12/26/2019 1:39:00 PM
JFK letter promising Santa safe during Cold War is on display

BOSTON (AP) —  In the throes  of the Cold War, the Soviet Union was planning to test a massive nuclear bomb in the Arctic Circle.

But in a letter to then-President John F. Kennedy, a young Michigan girl was most concerned about the North Pole’s most famous resident.

“Please stop the Russians from bombing the North Pole,” 8-year-old Michelle Rochon, of Marine City, pleaded, according to news reports at the time. “Because they will kill Santa Claus.”

Kennedy’s brief, but reassuring response to Rochon is part of a trove of holiday-themed archival materials being featured this month at the John F. Kennedy Presidential Library and Museum in Boston.

“You must not worry about Santa Claus,“ the president wrote on Oct. 28, 1961. “I talked with him yesterday and he is fine. He will be making his rounds again this Christmas.”

Kennedy also told Rochon that he shared her concern about the Soviet Union’s test, “not only for the North Pole but for countries throughout the world; not only for Santa Claus but for people throughout the world.”

Photos of the Kennedys celebrating Christmas in the White House and copies of the family’s Christmas cards are among the other holiday keepsakes being highlighted in a seasonal display in the library’s lobby.

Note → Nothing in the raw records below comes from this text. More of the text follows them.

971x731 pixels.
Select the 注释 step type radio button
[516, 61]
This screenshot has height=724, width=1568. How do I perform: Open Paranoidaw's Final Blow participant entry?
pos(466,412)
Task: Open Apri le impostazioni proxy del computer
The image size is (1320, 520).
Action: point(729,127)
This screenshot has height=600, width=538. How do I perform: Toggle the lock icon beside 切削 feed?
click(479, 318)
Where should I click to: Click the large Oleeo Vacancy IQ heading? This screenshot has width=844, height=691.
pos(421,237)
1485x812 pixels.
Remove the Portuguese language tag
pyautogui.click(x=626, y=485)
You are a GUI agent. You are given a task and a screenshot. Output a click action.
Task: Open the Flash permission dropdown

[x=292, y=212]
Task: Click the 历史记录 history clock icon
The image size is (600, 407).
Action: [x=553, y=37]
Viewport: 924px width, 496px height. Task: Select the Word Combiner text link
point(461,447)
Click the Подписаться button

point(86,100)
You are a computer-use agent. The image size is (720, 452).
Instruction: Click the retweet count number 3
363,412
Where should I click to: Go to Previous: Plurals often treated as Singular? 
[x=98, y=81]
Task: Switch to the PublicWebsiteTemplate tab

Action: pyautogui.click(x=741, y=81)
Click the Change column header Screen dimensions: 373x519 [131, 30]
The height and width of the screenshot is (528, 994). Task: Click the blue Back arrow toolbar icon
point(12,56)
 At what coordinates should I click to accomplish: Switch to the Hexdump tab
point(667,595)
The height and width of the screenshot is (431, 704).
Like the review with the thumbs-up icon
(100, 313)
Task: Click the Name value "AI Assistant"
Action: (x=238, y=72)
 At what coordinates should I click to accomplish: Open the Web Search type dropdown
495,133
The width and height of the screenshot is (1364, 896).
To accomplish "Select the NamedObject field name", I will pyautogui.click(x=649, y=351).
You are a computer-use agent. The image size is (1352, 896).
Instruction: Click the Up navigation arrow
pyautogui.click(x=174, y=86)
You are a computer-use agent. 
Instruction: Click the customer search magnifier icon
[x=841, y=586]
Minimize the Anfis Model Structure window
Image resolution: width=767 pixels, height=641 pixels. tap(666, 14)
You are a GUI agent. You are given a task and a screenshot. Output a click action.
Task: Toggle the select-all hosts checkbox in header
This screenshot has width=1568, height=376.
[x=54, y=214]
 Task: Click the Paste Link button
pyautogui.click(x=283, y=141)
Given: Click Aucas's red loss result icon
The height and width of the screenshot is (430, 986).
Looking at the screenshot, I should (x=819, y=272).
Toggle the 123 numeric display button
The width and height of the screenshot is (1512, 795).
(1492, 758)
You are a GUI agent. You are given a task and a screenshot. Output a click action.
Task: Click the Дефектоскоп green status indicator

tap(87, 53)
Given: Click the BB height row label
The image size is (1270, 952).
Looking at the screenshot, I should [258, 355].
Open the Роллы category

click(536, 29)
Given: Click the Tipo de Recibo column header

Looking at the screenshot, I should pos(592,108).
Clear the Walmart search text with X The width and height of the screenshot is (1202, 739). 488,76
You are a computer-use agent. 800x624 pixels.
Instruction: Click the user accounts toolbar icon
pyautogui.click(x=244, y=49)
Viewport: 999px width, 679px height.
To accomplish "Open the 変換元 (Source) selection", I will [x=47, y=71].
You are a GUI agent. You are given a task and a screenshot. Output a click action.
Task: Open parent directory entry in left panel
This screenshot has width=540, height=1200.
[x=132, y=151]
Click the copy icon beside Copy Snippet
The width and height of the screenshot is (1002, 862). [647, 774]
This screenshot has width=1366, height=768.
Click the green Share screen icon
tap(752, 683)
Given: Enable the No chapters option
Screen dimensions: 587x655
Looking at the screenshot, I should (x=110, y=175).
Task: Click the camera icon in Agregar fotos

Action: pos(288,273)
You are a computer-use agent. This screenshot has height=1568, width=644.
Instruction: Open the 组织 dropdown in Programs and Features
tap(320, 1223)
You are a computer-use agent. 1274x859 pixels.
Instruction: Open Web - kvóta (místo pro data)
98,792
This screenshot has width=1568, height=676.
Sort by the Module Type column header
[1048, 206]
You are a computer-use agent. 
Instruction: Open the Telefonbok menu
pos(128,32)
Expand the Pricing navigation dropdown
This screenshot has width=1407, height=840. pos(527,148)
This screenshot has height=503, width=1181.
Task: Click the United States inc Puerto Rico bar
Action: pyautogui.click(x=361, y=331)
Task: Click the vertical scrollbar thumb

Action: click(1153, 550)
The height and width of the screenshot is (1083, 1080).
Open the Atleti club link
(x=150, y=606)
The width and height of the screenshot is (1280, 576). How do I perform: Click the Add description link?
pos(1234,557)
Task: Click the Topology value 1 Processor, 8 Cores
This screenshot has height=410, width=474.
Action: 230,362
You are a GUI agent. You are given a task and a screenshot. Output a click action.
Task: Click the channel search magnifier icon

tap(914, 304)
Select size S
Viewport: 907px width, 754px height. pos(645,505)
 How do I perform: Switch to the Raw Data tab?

Rochon, who now goes by the last name Phillips, told The Boston Globe in 2014 that she never thought the letters would resonate the way it did back then, when it turned her into something of a national sensation.

“I was just worried about Santa Claus,” she told the Globe.

The Soviets, meanwhile, made good on their threat to bomb the North Pole. Two days after Kennedy penned his letter, they dropped the “King of Bombs,” as it was dubbed in Russian.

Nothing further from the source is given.